Convolutional Neutral Networks for predictions of Handwritten digits

Convolutional Neutral Networks for predictions of Handwritten digits

Convolutional Neutral Networks are inspired from Neutron networks in Biology. It has many layers within it. Generally, Tensorflow is considered for building it layer by layer. Fact is , it takes image processing algorithm to other level. In simple words, it makes the system highly robust. If you go through this fully, there is bonus code waiting for you at the bottom. So, without wasting time, let me show you to create, train, and save a ConvNet and display the predictions for a sample of handwritten digits.

import tensorflow as tf

import numpy as np

from tqdm import tqdm

from keras.datasets import mnist

from keras.utils import to_categorical

import matplotlib.pyplot as plt

# MNIST Dataset

(train_images, train_labels),(test_images, test_labels) = mnist.load_data()

train_images = np.expand_dims(train_images.astype(np.float32) / 255.0, axis=3)

test_images = np.expand_dims(test_images.astype(np.float32) / 255.0, axis=3)

train_labels = to_categorical(train_labels)

# Training parameters

batch_size = 128

n_epochs = 5

n_classes = 10

learning_rate = 1e-4

# 2D Convolutional Function

def conv2d(x, W, b, strides=1):

   x = tf.nn.conv2d(x, W, strides=[1,1,1,1], padding='SAME')

   x = tf.nn.bias_add(x, b)

   return tf.nn.relu(x)

# Define Weights and Biases

weights = {

   # Convolution Layers

   'c1': tf.get_variable('W1', shape=(3,3,1,16), \

           initializer=tf.contrib.layers.xavier_initializer()),

   'c2': tf.get_variable('W2', shape=(3,3,16,16), \

           initializer=tf.contrib.layers.xavier_initializer()),

   'c3': tf.get_variable('W3', shape=(3,3,16,32), \

           initializer=tf.contrib.layers.xavier_initializer()),

   'c4': tf.get_variable('W4', shape=(3,3,32,32), \

           initializer=tf.contrib.layers.xavier_initializer()),

   # Dense Layers

   'd1': tf.get_variable('W5', shape=(7*7*32,128),

           initializer=tf.contrib.layers.xavier_initializer()),

   'out': tf.get_variable('W6', shape=(128,n_classes),

           initializer=tf.contrib.layers.xavier_initializer()),

}

biases = {

   # Convolution Layers

   'c1': tf.get_variable('B1', shape=(16), initializer=tf.zeros_initializer()),

   'c2': tf.get_variable('B2', shape=(16), initializer=tf.zeros_initializer()),

   'c3': tf.get_variable('B3', shape=(32), initializer=tf.zeros_initializer()),

   'c4': tf.get_variable('B4', shape=(32), initializer=tf.zeros_initializer()),

   # Dense Layers

   'd1': tf.get_variable('B5', shape=(128), initializer=tf.zeros_initializer()),

   'out': tf.get_variable('B6', shape=(n_classes), initializer=tf.zeros_initializer()),

}

# Model Function

def conv_net(data, weights, biases, training=False):

   # Convolution layers

   conv1 = conv2d(data, weights['c1'], biases['c1']) # [28,28,16]

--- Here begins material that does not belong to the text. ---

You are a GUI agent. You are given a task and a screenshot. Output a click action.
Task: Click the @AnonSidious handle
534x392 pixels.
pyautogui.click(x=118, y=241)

   conv2 = conv2d(conv1, weights['c2'], biases['c2']) # [28,28,16]

  pool1 = tf.nn.max_pool(conv2, ksize=[1,2,2,1], strides=[1,2,2,1], padding='SAME')

   # [14,14,16]

   conv3 = conv2d(pool1, weights['c3'], biases['c3']) # [14,14,32]

   conv4 = conv2d(conv3, weights['c4'], biases['c4']) # [14,14,32]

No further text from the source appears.